* Task item *
For this exercise, write out each entry below exactly, omitting the images.
-----
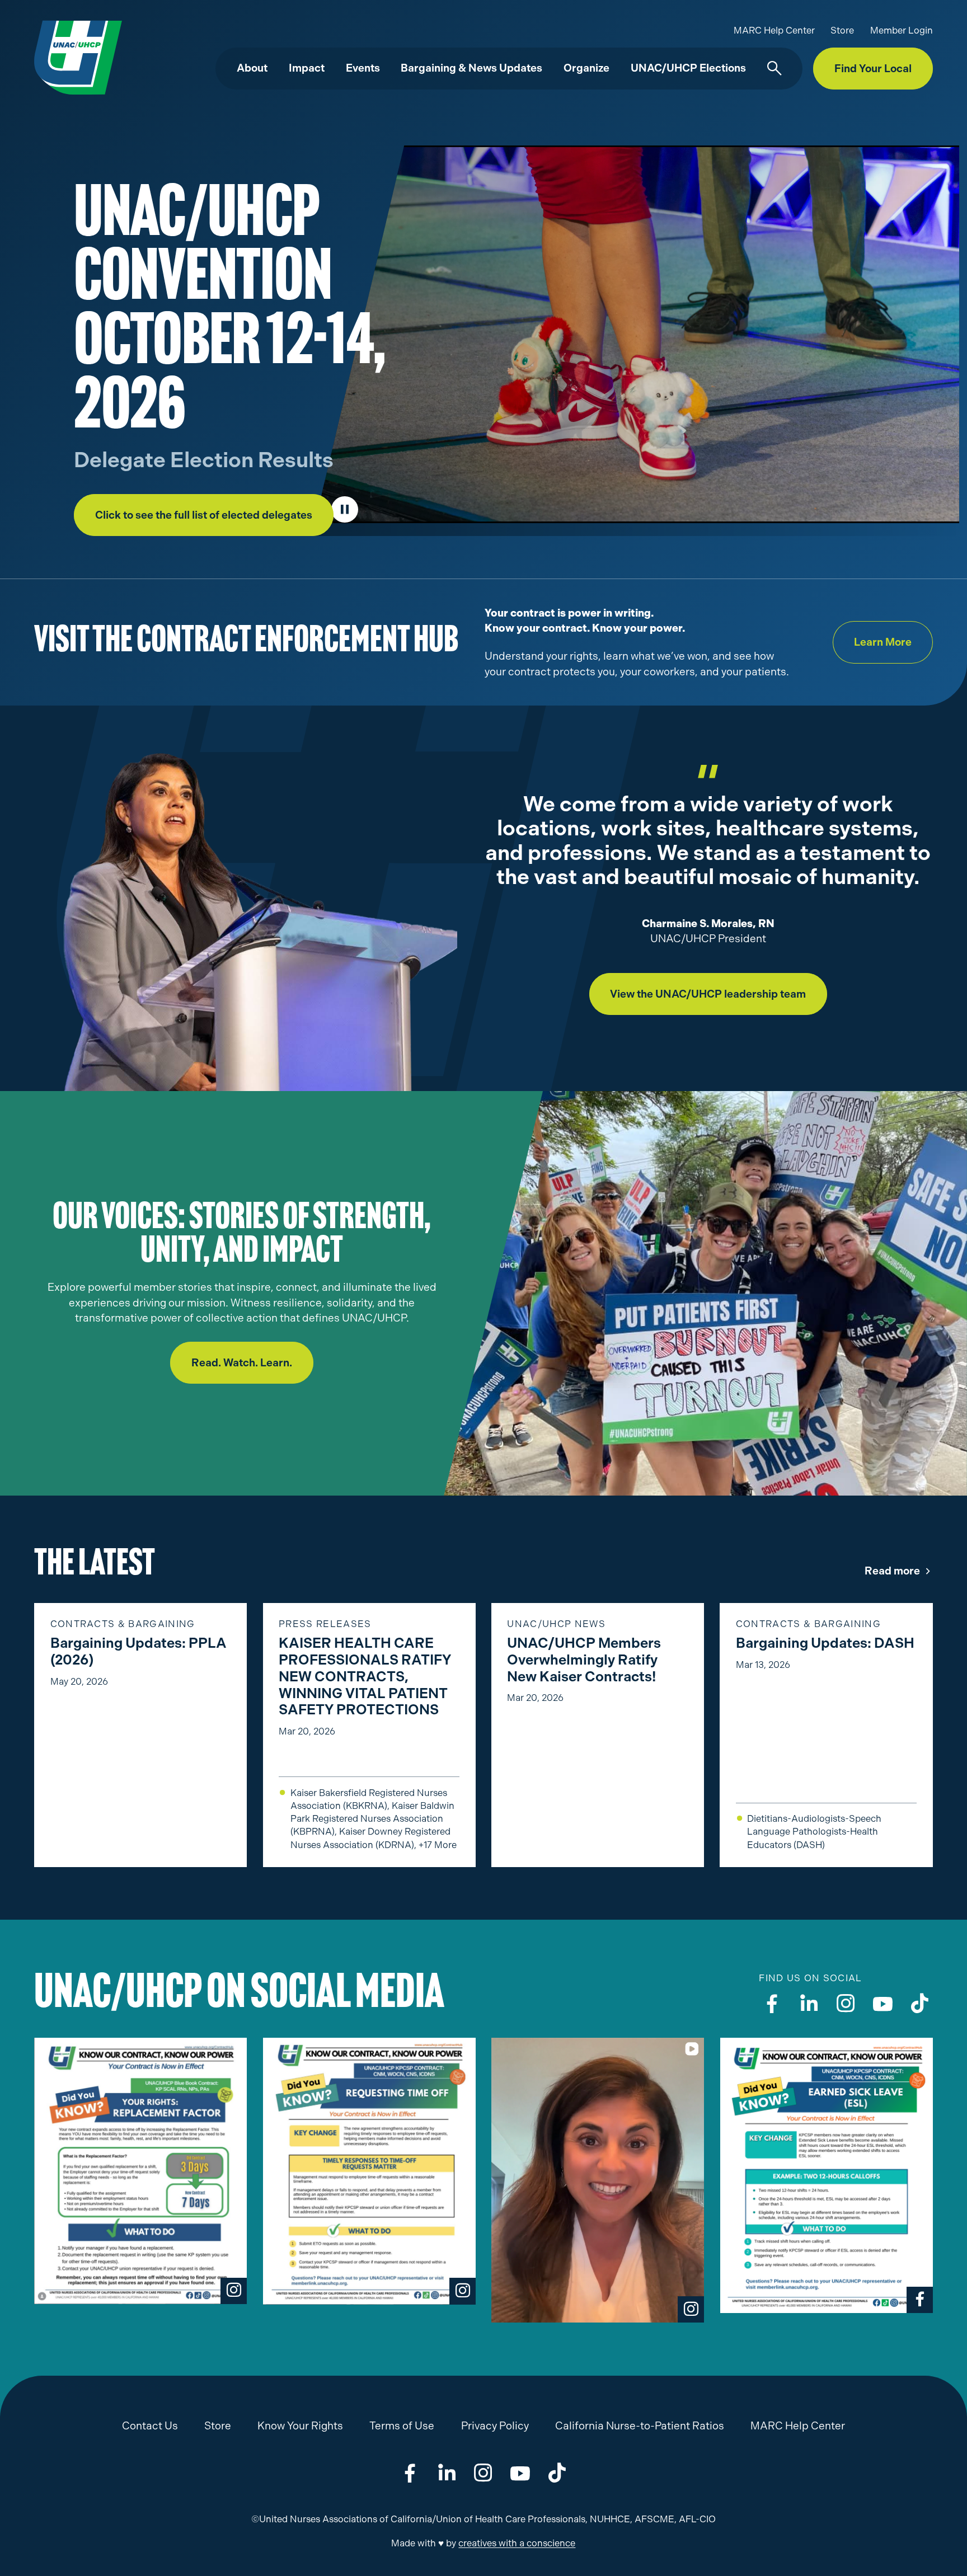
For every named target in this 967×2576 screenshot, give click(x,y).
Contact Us (150, 2425)
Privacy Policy (495, 2425)
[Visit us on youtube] (883, 2003)
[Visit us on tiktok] (920, 2003)
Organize (586, 68)
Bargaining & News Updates (471, 68)
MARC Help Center (774, 30)
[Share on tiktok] (557, 2473)
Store (842, 30)
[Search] (774, 69)
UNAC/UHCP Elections (688, 68)
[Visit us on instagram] (846, 2003)
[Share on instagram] (483, 2473)
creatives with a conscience (516, 2543)
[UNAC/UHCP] (78, 56)
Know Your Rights (300, 2425)
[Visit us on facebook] (772, 2003)
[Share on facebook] (410, 2473)
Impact (307, 68)
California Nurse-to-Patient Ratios (639, 2425)
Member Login (901, 30)
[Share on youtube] (520, 2473)
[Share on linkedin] (447, 2473)
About (252, 68)
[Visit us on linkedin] (809, 2003)
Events (363, 68)
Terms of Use (401, 2425)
-----
* Response to this exercise *
For every named target in this 967×2576 screenshot, give click(x,y).
Contact Us (150, 2425)
Privacy Policy (495, 2425)
[Visit us on youtube] (883, 2003)
[Visit us on tiktok] (920, 2003)
Organize (586, 68)
Bargaining & News Updates (471, 68)
MARC Help Center (774, 30)
[Share on tiktok] (557, 2473)
Store (842, 30)
[Search] (774, 69)
UNAC/UHCP Elections (688, 68)
[Visit us on instagram] (846, 2003)
[Share on instagram] (483, 2473)
creatives with a conscience (516, 2543)
[UNAC/UHCP] (78, 56)
Know Your Rights (300, 2425)
[Visit us on facebook] (772, 2003)
[Share on facebook] (410, 2473)
Impact (307, 68)
California Nurse-to-Patient Ratios (639, 2425)
Member Login (901, 30)
[Share on youtube] (520, 2473)
[Share on linkedin] (447, 2473)
About (252, 68)
[Visit us on linkedin] (809, 2003)
Events (363, 68)
Terms of Use (401, 2425)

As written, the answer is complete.